Le rôle des Affaires étrangères, de la Défense et de l’Intérieur
Le président Joseph Aoun, tout en affirmant qu’il ne souhaite pas avoir de « part » directe dans le gouvernement, a insisté sur un droit de veto concernant les nominations aux portefeuilles clés : Affaires étrangères, Défense et Intérieur. Parmi les candidats envisagés, Paul Salam pourrait être nommé aux Affaires étrangères, tandis que Mohammed al-Alem, proche d’un conseiller présidentiel, serait proposé pour l’Intérieur. Pour le ministère de la Défense, un ancien officier maronite est pressenti. Ces portefeuilles souverains joueront un rôle central dans les défis à venir, notamment dans l’application de la résolution 1701 de l’ONU, qui régit la sécurité au sud du Litani, et dans la supervision des prochaines élections législatives.
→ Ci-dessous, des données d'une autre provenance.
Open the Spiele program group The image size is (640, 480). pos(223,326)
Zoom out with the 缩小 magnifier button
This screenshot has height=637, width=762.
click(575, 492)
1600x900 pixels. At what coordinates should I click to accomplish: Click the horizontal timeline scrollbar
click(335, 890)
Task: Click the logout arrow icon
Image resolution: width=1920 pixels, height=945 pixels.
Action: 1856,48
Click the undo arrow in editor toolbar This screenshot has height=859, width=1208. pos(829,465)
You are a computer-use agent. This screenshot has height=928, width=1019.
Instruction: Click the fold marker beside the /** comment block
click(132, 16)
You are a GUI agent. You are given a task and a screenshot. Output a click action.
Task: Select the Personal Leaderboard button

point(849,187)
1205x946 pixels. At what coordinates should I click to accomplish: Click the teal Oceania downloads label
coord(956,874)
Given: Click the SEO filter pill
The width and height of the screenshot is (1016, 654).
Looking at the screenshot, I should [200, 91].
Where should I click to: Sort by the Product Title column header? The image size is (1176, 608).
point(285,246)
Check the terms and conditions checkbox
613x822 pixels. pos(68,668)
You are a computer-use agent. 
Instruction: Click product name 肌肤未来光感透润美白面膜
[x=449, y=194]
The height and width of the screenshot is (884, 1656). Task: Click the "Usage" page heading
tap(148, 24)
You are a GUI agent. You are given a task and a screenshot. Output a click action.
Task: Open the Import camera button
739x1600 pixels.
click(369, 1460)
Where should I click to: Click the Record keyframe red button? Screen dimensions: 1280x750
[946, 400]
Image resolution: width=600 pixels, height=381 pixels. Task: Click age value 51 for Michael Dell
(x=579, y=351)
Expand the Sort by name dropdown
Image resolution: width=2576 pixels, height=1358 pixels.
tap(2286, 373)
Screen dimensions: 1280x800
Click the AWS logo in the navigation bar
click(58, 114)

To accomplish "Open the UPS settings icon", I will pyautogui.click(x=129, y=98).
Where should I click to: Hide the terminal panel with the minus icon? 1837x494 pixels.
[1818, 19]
Le Hezbollah et la déclaration ministérielle
Un autre point clé des négociations concerne la déclaration ministérielle, qui fixe les priorités et les orientations politiques du gouvernement. Le Hezbollah souhaite y inclure une mention sur le « droit de résistance » des Libanais, en conformité avec l’Accord de Taëf. Depuis 2014, cette clause est un élément standard des gouvernements successifs, bien qu’elle reste un sujet de controverse. Les discussions portent également sur l’engagement du gouvernement à appliquer la résolution 1701 et à limiter les discussions sur les armes du Hezbollah à des consultations nationales supervisées par le président.
Une mission complexe avant le retrait israélien
Le calendrier politique ajoute une pression supplémentaire : la formation du gouvernement doit idéalement être finalisée avant le 27 janvier, date limite pour le retrait israélien du sud du Liban, conformément au cessez-le-feu conclu en novembre dernier. Une absence de gouvernement pleinement fonctionnel à cette échéance pourrait affaiblir la position libanaise face à Israël et compliquer l’application des résolutions internationales.
Perspectives et incertitudes
Nawaf Salam est confronté à un défi de taille : former un gouvernement capable de répondre aux attentes d’une population épuisée par la crise économique tout en naviguant dans un paysage politique fragmenté et miné par les rivalités. Les tensions autour de la répartition des portefeuilles, notamment entre les blocs chrétiens et sunnites, pourraient entraver ses efforts. Si Salam parvient à surmonter ces obstacles, son gouvernement devra s’attaquer à des problèmes structurels, tels que la réforme du secteur bancaire, la gestion de la dette publique et la relance économique. Cependant, la capacité de Salam à maintenir un équilibre entre les intérêts des diverses factions politiques, tout en répondant aux exigences internationales, déterminera le succès de ce gouvernement.